[Pointing records for text and elements]
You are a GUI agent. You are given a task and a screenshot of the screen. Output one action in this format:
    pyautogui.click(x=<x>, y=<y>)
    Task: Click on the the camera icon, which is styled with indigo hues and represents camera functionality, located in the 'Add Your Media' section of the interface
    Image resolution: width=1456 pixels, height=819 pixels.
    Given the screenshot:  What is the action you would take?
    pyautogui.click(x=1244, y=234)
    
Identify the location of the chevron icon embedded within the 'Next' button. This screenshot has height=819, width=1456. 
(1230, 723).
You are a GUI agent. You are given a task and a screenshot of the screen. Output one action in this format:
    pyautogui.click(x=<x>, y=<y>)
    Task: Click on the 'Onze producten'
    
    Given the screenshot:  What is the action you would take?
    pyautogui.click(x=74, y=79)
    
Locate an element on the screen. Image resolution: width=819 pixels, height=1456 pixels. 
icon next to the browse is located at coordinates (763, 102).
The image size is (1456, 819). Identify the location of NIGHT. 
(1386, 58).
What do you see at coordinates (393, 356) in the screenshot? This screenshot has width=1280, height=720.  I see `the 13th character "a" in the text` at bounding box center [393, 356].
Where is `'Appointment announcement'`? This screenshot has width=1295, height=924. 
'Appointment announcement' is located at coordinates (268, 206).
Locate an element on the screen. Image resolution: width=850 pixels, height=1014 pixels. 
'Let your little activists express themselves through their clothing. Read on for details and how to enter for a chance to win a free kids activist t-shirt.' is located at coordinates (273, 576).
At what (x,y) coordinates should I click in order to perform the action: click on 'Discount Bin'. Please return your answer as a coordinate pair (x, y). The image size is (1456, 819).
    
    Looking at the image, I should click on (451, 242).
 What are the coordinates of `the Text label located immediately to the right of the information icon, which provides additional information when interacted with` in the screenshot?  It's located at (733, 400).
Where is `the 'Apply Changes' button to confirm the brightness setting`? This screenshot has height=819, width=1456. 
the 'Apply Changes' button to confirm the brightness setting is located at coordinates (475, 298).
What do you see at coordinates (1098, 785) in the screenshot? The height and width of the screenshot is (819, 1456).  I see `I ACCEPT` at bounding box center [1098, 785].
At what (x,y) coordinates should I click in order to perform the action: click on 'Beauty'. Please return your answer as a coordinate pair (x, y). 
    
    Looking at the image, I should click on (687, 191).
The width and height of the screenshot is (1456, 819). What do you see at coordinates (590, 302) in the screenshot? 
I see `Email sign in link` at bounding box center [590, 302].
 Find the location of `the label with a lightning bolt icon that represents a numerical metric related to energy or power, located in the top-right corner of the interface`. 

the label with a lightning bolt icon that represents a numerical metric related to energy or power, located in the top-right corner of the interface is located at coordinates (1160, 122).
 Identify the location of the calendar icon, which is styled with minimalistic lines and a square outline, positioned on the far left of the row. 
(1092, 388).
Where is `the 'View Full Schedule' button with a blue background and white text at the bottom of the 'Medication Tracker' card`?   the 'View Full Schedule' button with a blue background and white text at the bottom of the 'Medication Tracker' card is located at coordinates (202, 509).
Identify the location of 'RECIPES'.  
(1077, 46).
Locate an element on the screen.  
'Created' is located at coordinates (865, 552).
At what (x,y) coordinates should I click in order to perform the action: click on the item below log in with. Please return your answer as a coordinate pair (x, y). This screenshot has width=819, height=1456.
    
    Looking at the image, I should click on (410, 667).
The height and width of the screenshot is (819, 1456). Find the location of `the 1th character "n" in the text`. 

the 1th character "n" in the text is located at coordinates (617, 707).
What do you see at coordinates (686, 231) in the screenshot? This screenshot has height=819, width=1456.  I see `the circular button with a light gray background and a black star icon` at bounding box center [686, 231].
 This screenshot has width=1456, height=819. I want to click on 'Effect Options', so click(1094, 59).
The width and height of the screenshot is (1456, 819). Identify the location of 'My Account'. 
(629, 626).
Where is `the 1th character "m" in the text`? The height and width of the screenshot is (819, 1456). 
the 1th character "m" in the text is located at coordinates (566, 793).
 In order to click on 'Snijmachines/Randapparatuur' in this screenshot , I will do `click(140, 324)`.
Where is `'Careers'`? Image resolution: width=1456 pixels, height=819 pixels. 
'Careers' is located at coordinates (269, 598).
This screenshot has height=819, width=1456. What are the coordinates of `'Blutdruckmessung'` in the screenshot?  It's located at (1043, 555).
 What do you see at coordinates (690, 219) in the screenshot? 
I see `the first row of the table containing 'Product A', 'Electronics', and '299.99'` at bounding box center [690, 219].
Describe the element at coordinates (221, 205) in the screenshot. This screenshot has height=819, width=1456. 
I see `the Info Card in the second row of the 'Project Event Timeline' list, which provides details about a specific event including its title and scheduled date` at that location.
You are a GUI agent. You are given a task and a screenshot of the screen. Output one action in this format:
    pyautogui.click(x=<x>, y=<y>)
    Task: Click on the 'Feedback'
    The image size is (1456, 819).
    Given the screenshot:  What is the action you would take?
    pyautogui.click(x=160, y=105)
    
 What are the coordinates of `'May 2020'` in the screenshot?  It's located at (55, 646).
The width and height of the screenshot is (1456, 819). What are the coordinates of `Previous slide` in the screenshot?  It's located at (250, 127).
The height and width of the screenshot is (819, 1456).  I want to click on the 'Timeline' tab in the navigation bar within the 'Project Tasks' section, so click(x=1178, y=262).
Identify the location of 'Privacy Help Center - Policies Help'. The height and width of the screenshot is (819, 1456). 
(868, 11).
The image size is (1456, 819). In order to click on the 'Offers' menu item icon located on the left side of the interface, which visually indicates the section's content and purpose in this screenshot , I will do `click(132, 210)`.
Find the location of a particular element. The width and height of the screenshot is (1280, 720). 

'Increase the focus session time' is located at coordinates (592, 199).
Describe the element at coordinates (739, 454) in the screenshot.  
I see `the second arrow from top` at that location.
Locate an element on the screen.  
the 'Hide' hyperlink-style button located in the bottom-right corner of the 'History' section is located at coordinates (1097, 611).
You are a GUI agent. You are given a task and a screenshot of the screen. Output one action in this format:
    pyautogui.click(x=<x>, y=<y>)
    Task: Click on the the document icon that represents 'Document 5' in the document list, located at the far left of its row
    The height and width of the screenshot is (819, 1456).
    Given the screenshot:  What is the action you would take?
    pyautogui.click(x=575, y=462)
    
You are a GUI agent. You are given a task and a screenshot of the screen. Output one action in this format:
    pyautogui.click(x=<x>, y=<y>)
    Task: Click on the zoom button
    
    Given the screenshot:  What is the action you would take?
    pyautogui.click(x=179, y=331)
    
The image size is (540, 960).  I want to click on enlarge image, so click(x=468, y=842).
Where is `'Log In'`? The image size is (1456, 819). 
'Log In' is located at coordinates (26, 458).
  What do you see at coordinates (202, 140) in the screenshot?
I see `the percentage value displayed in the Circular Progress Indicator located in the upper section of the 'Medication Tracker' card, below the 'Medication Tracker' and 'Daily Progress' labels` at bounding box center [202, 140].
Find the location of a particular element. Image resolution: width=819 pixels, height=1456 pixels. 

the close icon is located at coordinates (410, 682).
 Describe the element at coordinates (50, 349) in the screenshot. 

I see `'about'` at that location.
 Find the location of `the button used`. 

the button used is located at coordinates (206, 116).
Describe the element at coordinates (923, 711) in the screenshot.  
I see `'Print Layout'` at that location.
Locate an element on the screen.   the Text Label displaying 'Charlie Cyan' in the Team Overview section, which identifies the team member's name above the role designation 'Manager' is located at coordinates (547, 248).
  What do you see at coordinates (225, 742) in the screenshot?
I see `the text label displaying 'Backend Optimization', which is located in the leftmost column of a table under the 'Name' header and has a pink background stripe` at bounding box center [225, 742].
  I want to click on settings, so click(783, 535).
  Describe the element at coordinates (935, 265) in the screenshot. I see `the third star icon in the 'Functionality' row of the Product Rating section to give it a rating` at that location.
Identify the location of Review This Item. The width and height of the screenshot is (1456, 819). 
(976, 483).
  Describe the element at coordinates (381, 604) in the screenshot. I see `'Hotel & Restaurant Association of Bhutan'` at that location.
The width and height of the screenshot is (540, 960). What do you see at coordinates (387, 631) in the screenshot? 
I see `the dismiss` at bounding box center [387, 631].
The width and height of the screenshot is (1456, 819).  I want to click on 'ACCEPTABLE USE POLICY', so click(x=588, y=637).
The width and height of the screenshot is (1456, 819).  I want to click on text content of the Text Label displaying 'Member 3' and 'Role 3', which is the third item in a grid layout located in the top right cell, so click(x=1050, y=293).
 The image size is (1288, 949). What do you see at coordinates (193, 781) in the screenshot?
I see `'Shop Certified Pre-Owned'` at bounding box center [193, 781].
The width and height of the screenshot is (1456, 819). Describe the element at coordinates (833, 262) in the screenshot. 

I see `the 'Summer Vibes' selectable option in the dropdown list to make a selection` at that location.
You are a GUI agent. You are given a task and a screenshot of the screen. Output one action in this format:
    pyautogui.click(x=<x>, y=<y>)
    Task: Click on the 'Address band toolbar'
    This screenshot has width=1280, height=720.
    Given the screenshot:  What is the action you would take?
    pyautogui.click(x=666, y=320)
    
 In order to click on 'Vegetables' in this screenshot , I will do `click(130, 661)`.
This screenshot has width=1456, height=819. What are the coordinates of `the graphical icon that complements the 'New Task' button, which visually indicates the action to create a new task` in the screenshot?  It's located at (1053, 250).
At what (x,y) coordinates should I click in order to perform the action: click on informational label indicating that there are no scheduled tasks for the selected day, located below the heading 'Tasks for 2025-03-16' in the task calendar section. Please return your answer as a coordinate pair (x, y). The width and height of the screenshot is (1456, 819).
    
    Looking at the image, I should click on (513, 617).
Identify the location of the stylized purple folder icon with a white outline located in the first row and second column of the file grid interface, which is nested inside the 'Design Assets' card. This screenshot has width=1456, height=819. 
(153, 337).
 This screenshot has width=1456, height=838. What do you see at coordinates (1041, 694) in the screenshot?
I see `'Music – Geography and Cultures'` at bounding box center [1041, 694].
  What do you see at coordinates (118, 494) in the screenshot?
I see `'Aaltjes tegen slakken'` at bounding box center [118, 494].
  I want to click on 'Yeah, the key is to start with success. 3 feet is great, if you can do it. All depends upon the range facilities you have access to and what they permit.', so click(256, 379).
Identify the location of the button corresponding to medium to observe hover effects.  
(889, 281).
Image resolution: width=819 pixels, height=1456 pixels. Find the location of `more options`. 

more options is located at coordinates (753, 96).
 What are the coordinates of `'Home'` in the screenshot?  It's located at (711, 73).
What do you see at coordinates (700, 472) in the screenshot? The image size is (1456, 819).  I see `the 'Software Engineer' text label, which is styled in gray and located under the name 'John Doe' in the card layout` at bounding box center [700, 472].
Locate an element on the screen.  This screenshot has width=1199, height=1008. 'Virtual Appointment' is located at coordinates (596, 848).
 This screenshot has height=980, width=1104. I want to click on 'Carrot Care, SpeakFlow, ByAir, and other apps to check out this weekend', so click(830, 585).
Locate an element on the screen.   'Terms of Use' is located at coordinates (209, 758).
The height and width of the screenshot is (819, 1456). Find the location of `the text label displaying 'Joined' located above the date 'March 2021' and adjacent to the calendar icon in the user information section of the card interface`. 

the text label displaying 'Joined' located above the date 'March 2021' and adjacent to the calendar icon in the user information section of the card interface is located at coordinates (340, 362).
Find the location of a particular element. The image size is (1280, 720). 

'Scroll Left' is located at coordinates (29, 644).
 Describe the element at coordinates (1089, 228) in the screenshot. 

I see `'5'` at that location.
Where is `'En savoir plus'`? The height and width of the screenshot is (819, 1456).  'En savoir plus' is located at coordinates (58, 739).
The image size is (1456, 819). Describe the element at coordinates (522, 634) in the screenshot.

- [EXERCISE]:
Rescale the part of the listing from the line with "Identify the location of the stylized" up to and including the line with "(153, 337).": write those lines out again, requests included, with every coordinate in the answers multiplied by 2.25 and rounded to a whole number, halves rounding up.

- [SOLVED PROBLEM]:
Identify the location of the stylized purple folder icon with a white outline located in the first row and second column of the file grid interface, which is nested inside the 'Design Assets' card. This screenshot has width=1456, height=819. 
(344, 758).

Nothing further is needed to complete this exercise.